AIM OF THE TASK: The copy must hold every line from the one with "Where should I" through the end of the listing, word for word, and must hold no pictures.

MATERIAL FOR THIS TASK:
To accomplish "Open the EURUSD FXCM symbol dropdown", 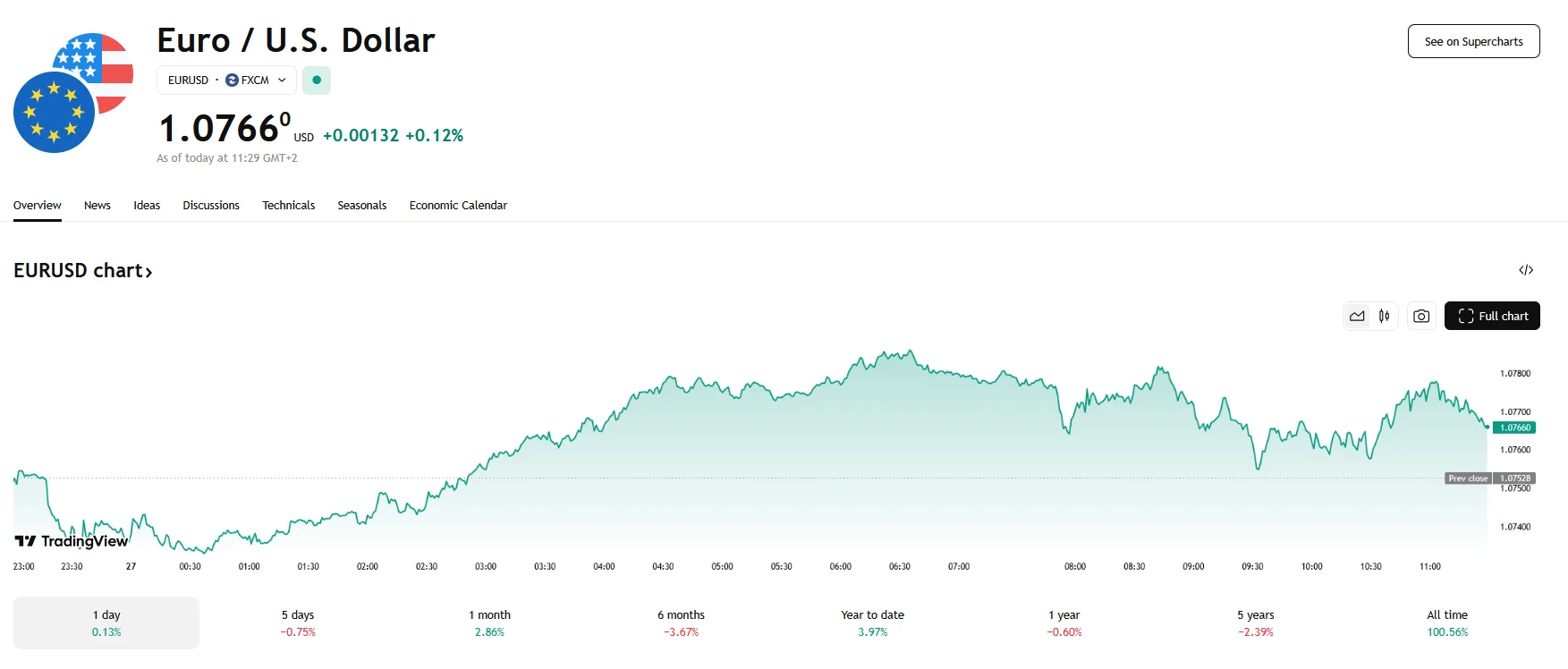I will click(x=226, y=80).
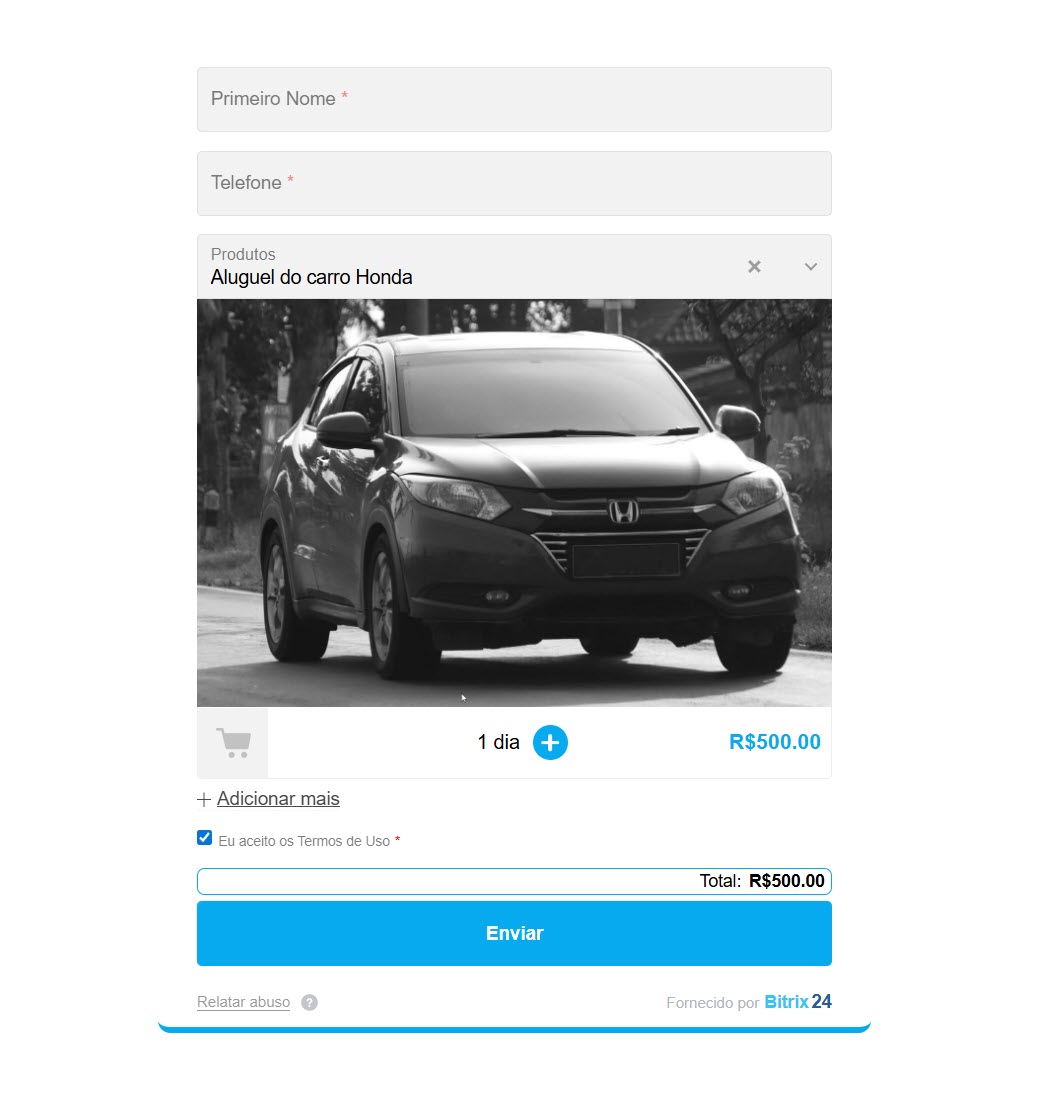Viewport: 1062px width, 1100px height.
Task: Follow the Relatar abuso link
Action: point(243,1002)
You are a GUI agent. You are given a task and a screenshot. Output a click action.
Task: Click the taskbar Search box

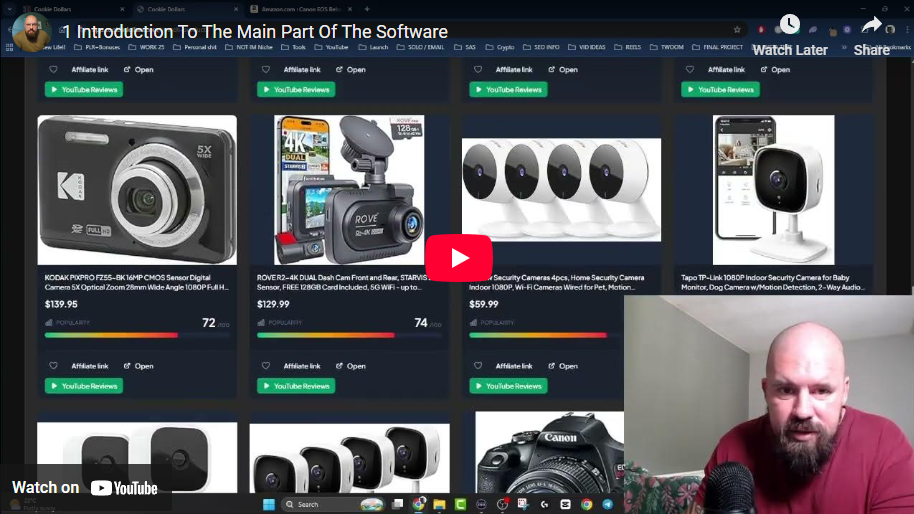tap(317, 505)
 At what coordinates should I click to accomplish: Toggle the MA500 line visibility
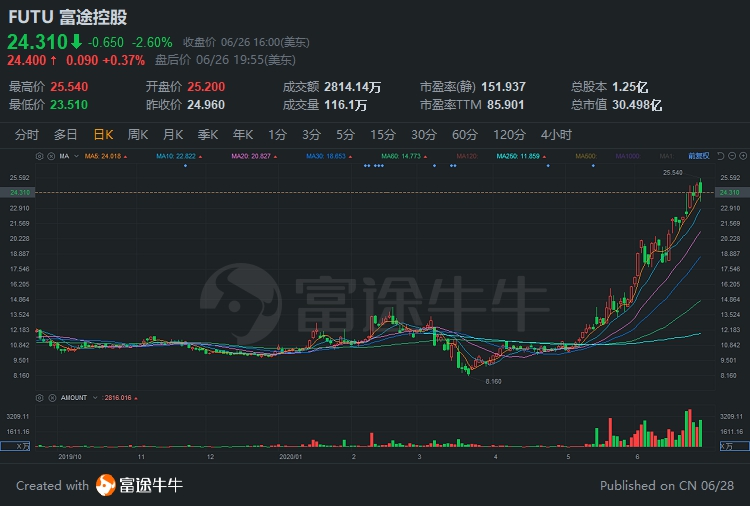586,156
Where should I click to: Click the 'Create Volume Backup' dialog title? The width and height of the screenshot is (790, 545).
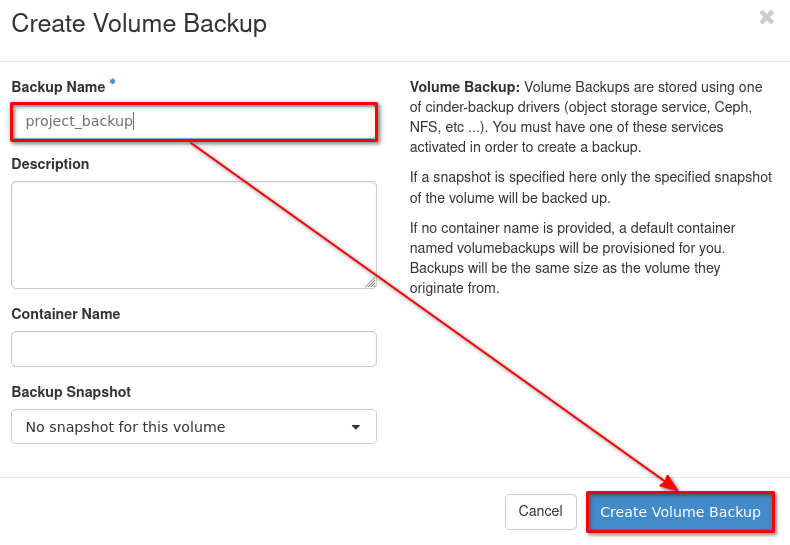pyautogui.click(x=139, y=23)
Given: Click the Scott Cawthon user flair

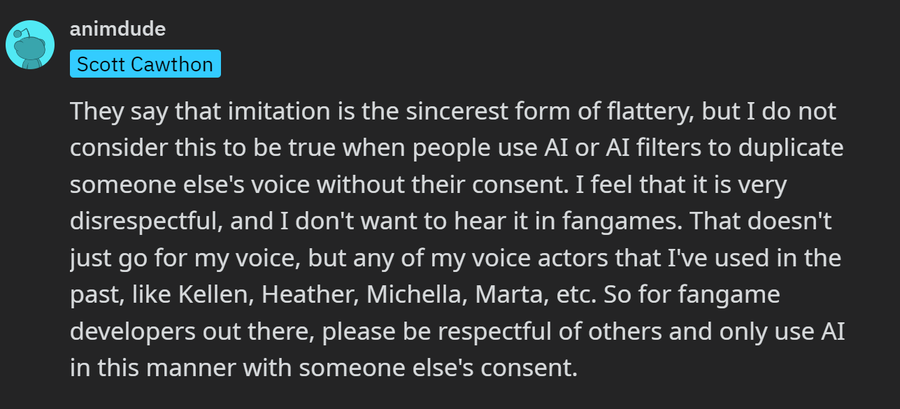Looking at the screenshot, I should 146,65.
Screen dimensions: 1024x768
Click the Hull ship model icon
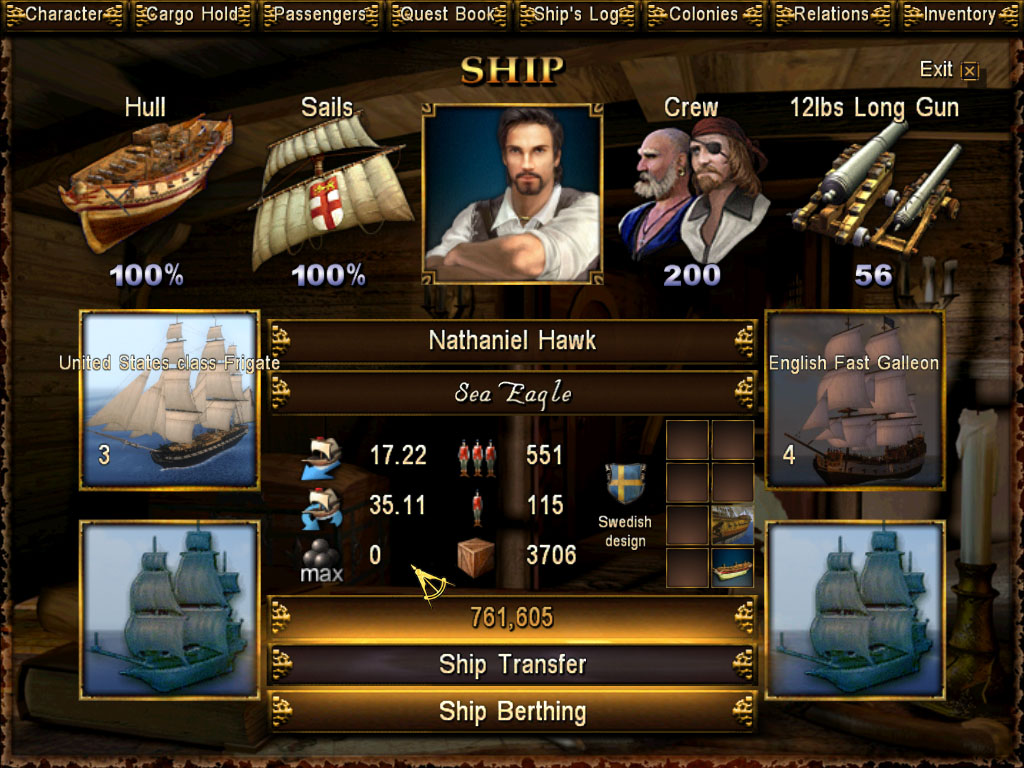tap(146, 184)
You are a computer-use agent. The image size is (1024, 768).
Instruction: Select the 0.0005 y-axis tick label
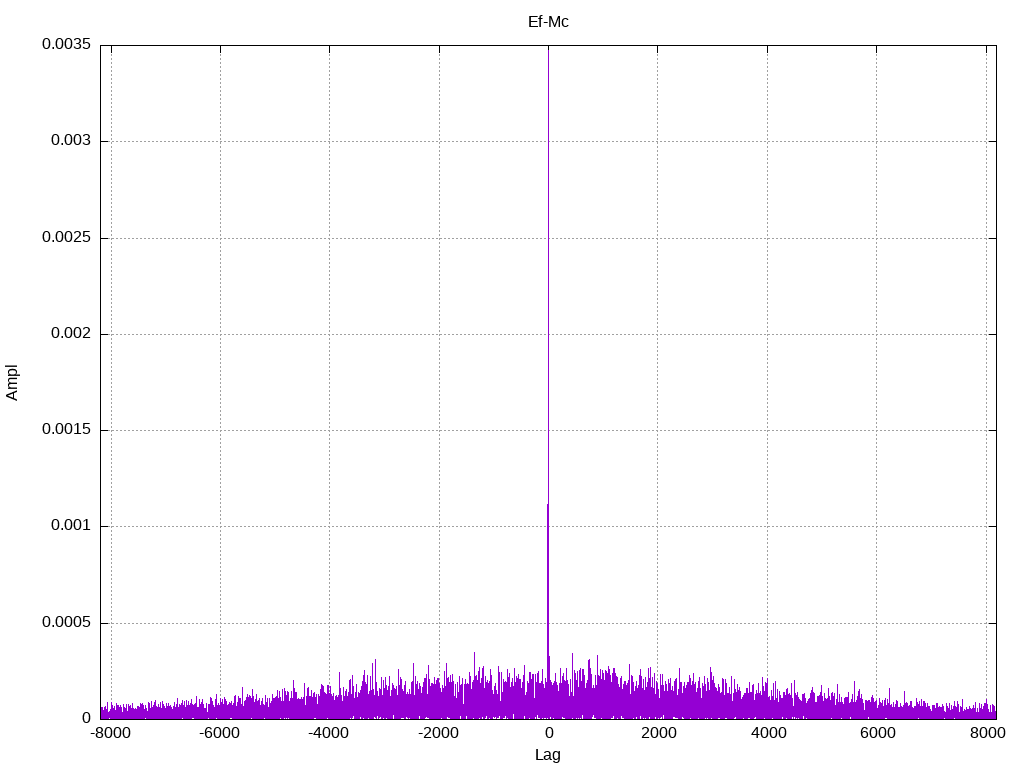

OUTPUT:
Where should I click to: Click the 'Create Volume Backup' dialog title? The width and height of the screenshot is (790, 545).
pyautogui.click(x=139, y=23)
Given: Click the Scott Cawthon user flair

Looking at the screenshot, I should 146,65.
Screen dimensions: 1024x768
Click the Hull ship model icon
tap(146, 184)
You are a computer-use agent. The image size is (1024, 768).
Instruction: Select the 0.0005 y-axis tick label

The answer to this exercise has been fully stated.